*Problem to work on*
What is needed is an exact copy of the entries below, from the line that contains "Where should I click to: Uncheck" through the final line, both included, and nothing else.

──────── Exercise data ────────

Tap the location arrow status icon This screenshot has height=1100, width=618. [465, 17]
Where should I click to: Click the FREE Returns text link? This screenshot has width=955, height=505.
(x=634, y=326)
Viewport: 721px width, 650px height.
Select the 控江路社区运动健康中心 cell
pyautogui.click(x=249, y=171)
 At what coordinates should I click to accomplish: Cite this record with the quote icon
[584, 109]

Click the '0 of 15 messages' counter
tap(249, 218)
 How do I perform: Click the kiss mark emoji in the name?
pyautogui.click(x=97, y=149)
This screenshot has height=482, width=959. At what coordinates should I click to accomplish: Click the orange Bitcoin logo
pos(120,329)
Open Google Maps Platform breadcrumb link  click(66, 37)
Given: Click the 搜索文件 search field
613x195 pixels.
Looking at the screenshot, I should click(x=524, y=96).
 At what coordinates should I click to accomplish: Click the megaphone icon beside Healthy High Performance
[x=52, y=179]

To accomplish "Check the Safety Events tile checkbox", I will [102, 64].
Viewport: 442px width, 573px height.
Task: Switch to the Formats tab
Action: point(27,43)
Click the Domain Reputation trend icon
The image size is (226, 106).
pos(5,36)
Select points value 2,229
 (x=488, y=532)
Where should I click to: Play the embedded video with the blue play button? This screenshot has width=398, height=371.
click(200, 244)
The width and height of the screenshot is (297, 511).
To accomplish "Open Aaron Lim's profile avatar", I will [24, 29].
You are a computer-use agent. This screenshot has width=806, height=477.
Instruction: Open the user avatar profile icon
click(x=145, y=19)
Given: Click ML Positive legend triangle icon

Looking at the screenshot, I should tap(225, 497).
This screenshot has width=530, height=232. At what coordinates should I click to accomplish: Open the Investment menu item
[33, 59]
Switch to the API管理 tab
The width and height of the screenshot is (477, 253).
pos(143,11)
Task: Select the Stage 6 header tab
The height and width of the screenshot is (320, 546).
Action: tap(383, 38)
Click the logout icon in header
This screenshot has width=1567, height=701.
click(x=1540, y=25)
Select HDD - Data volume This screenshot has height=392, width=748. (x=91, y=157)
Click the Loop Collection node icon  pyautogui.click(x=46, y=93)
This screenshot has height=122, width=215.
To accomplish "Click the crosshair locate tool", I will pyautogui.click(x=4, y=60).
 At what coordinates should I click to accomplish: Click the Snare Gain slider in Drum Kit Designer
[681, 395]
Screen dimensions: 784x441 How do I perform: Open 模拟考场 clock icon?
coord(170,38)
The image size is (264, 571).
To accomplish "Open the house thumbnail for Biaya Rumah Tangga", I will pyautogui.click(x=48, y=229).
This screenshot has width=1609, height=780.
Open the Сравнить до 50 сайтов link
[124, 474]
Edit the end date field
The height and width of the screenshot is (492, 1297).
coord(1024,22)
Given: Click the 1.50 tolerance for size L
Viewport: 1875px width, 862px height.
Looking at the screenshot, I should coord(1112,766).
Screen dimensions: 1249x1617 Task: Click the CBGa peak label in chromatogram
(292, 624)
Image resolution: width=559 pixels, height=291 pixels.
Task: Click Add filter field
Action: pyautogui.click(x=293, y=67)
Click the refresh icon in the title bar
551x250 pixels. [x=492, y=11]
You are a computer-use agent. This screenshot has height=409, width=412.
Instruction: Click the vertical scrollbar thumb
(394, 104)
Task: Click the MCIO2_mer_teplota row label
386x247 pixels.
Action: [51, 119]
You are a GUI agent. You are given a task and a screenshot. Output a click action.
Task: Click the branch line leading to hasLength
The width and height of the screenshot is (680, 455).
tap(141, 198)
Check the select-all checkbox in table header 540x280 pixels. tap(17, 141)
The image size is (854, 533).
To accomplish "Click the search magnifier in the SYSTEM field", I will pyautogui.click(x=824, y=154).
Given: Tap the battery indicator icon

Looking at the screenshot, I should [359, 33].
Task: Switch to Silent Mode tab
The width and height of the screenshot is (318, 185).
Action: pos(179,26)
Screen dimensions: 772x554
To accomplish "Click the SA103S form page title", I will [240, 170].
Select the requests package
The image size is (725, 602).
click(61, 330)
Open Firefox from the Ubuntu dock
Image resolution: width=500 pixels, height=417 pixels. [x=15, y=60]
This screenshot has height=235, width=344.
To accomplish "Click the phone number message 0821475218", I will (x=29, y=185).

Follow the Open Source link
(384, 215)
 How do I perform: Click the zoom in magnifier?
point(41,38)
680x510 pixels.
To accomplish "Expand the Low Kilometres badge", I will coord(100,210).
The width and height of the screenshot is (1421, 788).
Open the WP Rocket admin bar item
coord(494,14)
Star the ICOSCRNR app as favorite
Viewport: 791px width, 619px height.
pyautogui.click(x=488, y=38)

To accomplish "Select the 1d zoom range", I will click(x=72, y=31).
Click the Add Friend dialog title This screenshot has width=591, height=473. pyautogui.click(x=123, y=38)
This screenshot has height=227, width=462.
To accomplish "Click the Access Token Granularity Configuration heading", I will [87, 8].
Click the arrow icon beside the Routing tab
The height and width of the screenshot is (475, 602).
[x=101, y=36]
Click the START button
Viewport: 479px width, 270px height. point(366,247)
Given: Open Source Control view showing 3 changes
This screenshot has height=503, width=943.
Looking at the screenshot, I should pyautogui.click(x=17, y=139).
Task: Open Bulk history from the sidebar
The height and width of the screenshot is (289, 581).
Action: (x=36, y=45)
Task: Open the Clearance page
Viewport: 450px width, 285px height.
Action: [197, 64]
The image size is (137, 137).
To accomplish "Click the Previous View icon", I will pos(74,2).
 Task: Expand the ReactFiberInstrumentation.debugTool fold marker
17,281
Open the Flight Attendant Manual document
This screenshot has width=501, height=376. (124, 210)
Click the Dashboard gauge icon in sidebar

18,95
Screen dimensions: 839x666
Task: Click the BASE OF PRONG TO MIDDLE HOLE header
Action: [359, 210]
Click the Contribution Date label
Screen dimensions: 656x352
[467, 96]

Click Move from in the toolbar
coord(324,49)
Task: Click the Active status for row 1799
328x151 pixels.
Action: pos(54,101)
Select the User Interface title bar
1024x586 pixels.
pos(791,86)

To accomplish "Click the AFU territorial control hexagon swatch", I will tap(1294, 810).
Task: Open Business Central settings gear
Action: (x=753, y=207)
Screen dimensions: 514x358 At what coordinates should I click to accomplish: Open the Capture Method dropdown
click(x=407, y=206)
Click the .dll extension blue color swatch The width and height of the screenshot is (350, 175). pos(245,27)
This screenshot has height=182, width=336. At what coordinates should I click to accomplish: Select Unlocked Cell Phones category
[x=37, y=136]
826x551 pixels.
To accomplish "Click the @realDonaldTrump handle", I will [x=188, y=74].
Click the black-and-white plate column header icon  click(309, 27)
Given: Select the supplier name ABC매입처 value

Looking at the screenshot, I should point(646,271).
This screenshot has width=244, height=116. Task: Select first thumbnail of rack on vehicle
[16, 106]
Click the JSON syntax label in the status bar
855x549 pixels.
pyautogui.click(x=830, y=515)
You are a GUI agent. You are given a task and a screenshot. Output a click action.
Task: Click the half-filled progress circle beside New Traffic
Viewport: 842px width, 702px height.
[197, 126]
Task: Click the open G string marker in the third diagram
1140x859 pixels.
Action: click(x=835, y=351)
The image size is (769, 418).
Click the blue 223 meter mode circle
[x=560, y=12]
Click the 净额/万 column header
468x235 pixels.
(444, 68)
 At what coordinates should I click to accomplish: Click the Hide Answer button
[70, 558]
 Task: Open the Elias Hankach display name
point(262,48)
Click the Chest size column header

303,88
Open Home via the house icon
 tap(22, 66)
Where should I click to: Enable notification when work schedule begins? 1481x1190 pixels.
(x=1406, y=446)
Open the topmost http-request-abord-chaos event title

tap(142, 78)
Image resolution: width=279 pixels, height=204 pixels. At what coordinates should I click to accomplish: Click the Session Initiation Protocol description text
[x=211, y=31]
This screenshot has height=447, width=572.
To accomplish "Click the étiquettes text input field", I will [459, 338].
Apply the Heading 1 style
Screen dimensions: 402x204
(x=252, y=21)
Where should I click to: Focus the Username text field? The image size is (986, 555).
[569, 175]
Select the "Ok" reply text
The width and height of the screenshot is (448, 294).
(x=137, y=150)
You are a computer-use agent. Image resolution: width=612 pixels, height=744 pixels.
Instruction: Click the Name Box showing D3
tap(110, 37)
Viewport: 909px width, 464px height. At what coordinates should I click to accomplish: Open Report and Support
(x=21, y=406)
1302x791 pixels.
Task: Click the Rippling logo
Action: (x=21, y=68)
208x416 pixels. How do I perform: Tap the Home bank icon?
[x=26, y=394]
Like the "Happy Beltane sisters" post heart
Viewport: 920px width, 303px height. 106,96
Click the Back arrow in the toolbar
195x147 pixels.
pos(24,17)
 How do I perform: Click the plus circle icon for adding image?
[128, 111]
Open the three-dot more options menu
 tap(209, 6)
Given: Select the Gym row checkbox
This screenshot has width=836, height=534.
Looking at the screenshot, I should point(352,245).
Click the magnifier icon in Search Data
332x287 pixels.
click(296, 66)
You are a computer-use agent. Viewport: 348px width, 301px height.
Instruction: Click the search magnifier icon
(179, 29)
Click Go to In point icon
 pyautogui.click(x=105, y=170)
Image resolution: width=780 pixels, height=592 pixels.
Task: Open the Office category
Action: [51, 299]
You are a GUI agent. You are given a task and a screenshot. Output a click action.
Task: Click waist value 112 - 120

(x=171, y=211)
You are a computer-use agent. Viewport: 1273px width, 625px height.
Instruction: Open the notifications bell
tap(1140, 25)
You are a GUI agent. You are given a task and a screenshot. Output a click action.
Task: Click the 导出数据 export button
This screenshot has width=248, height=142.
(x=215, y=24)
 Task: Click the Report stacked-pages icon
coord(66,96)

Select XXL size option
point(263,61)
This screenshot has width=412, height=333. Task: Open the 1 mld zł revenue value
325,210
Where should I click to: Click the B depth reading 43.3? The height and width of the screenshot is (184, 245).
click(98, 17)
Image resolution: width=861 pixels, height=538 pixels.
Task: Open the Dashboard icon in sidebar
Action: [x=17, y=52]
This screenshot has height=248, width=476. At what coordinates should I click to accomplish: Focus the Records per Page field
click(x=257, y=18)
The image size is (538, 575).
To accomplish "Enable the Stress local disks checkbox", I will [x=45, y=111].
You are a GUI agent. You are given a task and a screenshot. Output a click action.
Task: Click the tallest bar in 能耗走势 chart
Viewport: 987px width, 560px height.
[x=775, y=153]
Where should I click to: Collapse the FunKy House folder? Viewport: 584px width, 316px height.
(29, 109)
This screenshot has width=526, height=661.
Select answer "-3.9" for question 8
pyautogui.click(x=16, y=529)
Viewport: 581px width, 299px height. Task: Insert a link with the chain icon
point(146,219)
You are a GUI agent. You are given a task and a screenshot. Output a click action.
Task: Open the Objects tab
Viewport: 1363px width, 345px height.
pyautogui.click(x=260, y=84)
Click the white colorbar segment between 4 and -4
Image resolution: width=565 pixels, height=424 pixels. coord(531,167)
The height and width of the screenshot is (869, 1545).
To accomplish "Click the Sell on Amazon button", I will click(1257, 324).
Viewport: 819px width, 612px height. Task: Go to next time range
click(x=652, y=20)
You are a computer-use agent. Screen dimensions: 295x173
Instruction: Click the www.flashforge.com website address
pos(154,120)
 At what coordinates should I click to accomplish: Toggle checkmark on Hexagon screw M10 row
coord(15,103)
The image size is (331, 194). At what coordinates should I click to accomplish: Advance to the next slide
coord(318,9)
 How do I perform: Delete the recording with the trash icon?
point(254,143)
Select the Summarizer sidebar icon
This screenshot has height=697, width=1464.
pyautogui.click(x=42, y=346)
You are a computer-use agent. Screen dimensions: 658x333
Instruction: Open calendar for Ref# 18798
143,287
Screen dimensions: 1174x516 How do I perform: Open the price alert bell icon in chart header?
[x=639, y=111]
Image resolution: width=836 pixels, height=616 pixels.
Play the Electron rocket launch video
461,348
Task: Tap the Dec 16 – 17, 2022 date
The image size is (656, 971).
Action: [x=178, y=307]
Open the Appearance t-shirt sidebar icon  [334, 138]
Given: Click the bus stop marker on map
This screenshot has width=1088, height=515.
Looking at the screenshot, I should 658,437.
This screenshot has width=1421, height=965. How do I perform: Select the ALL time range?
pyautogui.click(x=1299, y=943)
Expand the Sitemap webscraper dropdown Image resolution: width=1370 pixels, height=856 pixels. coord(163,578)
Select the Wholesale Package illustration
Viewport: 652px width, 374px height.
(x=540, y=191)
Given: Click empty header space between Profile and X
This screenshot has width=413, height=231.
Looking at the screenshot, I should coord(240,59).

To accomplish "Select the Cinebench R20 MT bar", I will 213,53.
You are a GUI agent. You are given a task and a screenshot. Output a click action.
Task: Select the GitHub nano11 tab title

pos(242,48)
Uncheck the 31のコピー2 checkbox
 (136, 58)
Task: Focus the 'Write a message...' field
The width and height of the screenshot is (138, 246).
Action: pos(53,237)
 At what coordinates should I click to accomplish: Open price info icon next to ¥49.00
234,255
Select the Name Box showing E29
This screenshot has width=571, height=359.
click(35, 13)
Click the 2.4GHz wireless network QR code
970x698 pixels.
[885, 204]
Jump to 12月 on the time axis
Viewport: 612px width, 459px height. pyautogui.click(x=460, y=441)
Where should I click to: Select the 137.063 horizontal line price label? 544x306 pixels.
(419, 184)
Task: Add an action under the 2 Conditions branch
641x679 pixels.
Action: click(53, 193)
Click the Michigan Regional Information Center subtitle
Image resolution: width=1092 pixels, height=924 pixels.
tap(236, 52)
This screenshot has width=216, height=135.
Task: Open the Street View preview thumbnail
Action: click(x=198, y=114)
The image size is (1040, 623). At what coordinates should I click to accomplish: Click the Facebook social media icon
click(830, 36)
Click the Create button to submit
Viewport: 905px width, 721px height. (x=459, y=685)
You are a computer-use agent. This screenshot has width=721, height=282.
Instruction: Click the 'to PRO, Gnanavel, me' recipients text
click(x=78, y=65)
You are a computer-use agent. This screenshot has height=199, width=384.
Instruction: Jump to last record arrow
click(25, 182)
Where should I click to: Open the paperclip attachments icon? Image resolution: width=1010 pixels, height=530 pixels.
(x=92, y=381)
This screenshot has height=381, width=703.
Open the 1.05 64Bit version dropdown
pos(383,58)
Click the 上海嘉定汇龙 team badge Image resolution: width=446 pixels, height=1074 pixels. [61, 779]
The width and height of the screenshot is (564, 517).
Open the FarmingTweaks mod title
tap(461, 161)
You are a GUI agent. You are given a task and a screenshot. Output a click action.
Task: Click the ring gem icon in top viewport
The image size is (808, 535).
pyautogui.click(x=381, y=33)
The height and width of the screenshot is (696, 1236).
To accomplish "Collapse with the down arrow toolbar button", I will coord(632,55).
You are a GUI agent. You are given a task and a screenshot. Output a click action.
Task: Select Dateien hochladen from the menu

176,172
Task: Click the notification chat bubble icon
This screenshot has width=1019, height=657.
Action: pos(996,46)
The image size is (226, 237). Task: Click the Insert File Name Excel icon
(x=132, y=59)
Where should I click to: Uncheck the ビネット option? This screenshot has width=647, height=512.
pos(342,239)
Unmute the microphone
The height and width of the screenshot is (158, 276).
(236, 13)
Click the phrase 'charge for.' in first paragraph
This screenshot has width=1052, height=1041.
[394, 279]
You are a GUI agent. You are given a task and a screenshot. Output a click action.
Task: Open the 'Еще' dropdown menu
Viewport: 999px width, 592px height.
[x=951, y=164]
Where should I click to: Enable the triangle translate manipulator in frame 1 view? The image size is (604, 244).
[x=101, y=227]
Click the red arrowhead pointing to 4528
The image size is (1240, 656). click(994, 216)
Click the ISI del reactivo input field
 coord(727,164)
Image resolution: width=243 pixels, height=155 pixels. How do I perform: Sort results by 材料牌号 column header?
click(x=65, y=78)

────────

*Answer to this exercise*
Where should I click to: Uncheck the ビネット option? This screenshot has width=647, height=512.
pos(342,239)
Unmute the microphone
The height and width of the screenshot is (158, 276).
(236, 13)
Click the phrase 'charge for.' in first paragraph
This screenshot has width=1052, height=1041.
[394, 279]
You are a GUI agent. You are given a task and a screenshot. Output a click action.
Task: Open the 'Еще' dropdown menu
Viewport: 999px width, 592px height.
[x=951, y=164]
Where should I click to: Enable the triangle translate manipulator in frame 1 view? The image size is (604, 244).
[x=101, y=227]
Click the red arrowhead pointing to 4528
The image size is (1240, 656). click(994, 216)
Click the ISI del reactivo input field
 coord(727,164)
Image resolution: width=243 pixels, height=155 pixels. How do I perform: Sort results by 材料牌号 column header?
click(x=65, y=78)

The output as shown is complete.